Closed Durd3nT closed 3 years ago

Durd3nT commented 3 years ago

Information

What is the current behavior?

Evaluating the Quantum Fisher Information (QFI) of a parameterized circuit and subsequently converting it with PauliExpectation can yield a different and wrong QFI compared to evaluation without PauliExpectation. Specifically, the below example leads to negative eigenvalues of the positive-semidefinite QFI. This was found together with @Zoufalc.

Steps to reproduce the problem

import numpy as np
from qiskit import Aer, QuantumCircuit
from qiskit.circuit import ParameterVector

from qiskit.opflow import StateFn, PauliExpectation, CircuitSampler
from qiskit.opflow.gradients import QFI

num_parameters = 2
x = ParameterVector('x', num_parameters)

circ = QuantumCircuit(2)
circ.rz(0.5*x[0], 0)
circ.rz(x[1], 1)

state = StateFn(circ)
print(state)

params = np.zeros(num_parameters)
param_dict = dict(zip(x, params))

backend = Aer.get_backend('statevector_simulator')

qfi = QFI(qfi_method='lin_comb_full').convert(state)
qfi_res = CircuitSampler(backend).convert(qfi, param_dict).eval()
w, _ = np.linalg.eigh(qfi_res)

print('\nQFI: ', qfi_res)
print('QFI eigenvalues: ', w)

qfi = PauliExpectation().convert(qfi)

qfi_res = CircuitSampler(backend).convert(qfi, param_dict).eval()
w, _ = np.linalg.eigh(qfi_res)

print('\nQFI after PauliExpecation: ', qfi_res)
print('QFI eigenvalues: ', w)

What is the expected behavior?

PauliExpectation should not change the QFI.

Suggested solutions

This issue seems to occur when a parameter is multiplied with a number as in rz(0.5*x[0], 0) and the issue could not be reproduced without such multiplication.

Cryoris commented 3 years ago

I obtain the same problem with AerPauliExpectation, I presume this is coming from somewhere in the QFI implementation.

Cryoris commented 3 years ago

I calculated the QFI of one example by hand so we can better compare the problems.

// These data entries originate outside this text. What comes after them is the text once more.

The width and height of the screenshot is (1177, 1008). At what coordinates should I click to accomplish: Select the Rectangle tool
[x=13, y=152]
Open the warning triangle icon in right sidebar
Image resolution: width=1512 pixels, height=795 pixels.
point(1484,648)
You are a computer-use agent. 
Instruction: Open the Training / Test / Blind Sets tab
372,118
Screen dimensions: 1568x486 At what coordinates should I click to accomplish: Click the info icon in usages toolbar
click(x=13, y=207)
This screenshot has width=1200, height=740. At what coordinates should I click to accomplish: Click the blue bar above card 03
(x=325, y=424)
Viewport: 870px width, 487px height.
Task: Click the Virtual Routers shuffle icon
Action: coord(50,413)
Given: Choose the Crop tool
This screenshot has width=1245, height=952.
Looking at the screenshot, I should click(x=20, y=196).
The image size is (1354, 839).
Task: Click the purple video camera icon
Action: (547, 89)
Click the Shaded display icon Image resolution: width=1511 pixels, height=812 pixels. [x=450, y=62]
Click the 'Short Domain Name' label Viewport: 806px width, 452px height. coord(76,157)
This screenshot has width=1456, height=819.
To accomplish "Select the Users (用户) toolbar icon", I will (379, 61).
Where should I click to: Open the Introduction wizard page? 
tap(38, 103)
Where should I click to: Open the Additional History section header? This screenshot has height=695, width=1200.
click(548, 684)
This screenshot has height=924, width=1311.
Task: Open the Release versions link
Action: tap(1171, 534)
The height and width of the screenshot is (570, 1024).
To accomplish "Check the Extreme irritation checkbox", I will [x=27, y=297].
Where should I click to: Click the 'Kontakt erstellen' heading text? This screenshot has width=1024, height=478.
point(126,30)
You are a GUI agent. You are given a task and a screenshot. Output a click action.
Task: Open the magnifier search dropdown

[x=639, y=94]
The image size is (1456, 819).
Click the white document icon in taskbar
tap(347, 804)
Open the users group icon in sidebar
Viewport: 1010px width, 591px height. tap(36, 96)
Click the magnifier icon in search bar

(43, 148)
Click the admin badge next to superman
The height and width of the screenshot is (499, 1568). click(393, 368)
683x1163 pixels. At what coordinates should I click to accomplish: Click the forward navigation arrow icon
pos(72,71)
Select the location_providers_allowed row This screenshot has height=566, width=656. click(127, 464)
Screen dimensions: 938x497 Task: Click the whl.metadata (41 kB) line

This is the circuit I used

     ┌──────────────┐┌──────────┐
q_0: ┤ RX(0.5*x[0]) ├┤ RY(x[1]) ├
     └──────────────┘└──────────┘

and here are the results

By hand:
[[0.25       0.        ]
 [0.         0.77015115]]
Plain eval
[[2.50000000e-01+0.j 1.66500000e-16+0.j]
 [1.66500000e-16+0.j 7.70151153e-01+0.j]]
Matrix expectation
[[2.50000000e-01+0.j 6.90000000e-17+0.j]
 [6.90000000e-17+0.j 7.70151153e-01+0.j]]
Pauli expectation
[[ 1.00010014+0.j -0.05096054+0.j]
 [-0.05096054+0.j  0.77565002+0.j]]
AerPauli expectation
[[4.        +0.j 0.        +0.j]
 [0.        +0.j 3.08060461+0.j]]

Note that the result with the PauliExpectation seems to disregard the coefficient 0.5 that we get from deriving RX(0.5 * theta). Similarly, AerPauliExpectation disregards that factor but on top has an additional factor of 4.